A lot of things about technology are sort of vague and foggy to me though. Like how exactly does html work? I just don't get it. And why won't Outlook let us delete emails that we send? It has to ask permission to recall the email from the person you sent it to. Hello, the whole point is I don't want them to read it. Twitter makes no sense to me. Facebook is very confusing - its all jittery like myspace on redbull or something. And its very hard to keep up with all the new stuff but I guess as librarians, that's our job - and its usually fun -so that works.

Thursday, July 3, 2008

Bead This Warholizer


I picked 'Bead This' to use and uploaded a pic of a clematis flower in my backyard. I love all the applications that turn things into drawing or sketch-looking things. It ended up looking a little dark which is surprising b/c the pic itself is v. bright.

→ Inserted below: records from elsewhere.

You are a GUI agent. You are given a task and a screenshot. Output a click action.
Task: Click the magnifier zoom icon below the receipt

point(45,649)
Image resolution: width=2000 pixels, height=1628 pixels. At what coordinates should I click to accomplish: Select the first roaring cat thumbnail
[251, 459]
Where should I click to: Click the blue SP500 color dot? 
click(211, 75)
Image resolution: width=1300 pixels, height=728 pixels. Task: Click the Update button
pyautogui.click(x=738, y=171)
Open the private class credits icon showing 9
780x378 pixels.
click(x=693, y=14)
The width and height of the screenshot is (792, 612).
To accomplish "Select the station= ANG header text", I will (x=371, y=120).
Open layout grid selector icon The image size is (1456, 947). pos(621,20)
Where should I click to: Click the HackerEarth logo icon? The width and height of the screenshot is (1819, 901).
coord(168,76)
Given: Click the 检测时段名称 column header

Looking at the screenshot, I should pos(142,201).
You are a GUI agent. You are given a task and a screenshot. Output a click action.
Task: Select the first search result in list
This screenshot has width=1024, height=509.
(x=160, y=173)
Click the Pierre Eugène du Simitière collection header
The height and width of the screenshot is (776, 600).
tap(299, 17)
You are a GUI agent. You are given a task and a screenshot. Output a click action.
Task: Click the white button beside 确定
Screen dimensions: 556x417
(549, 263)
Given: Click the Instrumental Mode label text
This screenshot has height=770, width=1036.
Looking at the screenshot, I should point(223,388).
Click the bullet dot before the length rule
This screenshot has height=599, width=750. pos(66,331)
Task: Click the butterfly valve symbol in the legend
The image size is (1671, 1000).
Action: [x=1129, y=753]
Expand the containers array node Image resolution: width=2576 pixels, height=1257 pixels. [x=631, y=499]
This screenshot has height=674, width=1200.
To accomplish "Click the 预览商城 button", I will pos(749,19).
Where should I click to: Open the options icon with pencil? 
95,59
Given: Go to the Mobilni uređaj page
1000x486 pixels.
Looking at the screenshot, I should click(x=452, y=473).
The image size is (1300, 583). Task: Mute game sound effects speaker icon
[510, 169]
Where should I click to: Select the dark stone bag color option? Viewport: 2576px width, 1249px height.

I also used the Warholizer on a picture of my son. I really loved how this turned out as it is one of my favorite subjects to photograph and look at. :-)



Hearts in Nature


JPL2
Originally uploaded by grimaceshaped
This is a picture from the photography contest we did in Popular at Main. I had so much fun creating the photo categories, working on the contest, talking with the photographers, publicizing the event, judging the photos, and hosting the opening reception. The entire thing was such an enriching and educational experience.
This particular photo is of the winners from the 'Hearts in Nature' category, which was my favorite. It is amazing how many things form 'hearts' in nature and otherwise. I have found at least 5 perfect hearts in tar splashed on sidewalks and they are everywhere in leaves and flowers. Once you start noticing them, you realize they are everywhere.

Monday, June 23, 2008

7 1/2 Lifelong Learning Habits

'Play' will be the easiest for me b/c I feel that is what I am always doing. I try to be open to every new experience and I am always willing to explore. I have 2 small children and frequently we will spend an entire afternoon blowing bubbles or trying to catch bugs or making paper flowers, or doing any of the countless other things that fascinate children. Any new experience that presents itself, I am willing to try. (Every time we go to Disney the kids always get their faces painted so I decided to try it the last time and I loved it!)




'Teaching or mentoring' will be the hardest for me b/c I am just not a teacher. I have gotten better over the years just because I have children and must teach them things but I tend to always teach 'down', where I talk to the person like they're an idiot or I do the exact opposite and assume they know everything and just gloss over main points. I also do not have much patience so that makes teaching hard as well. This is something that I will have to continually work on.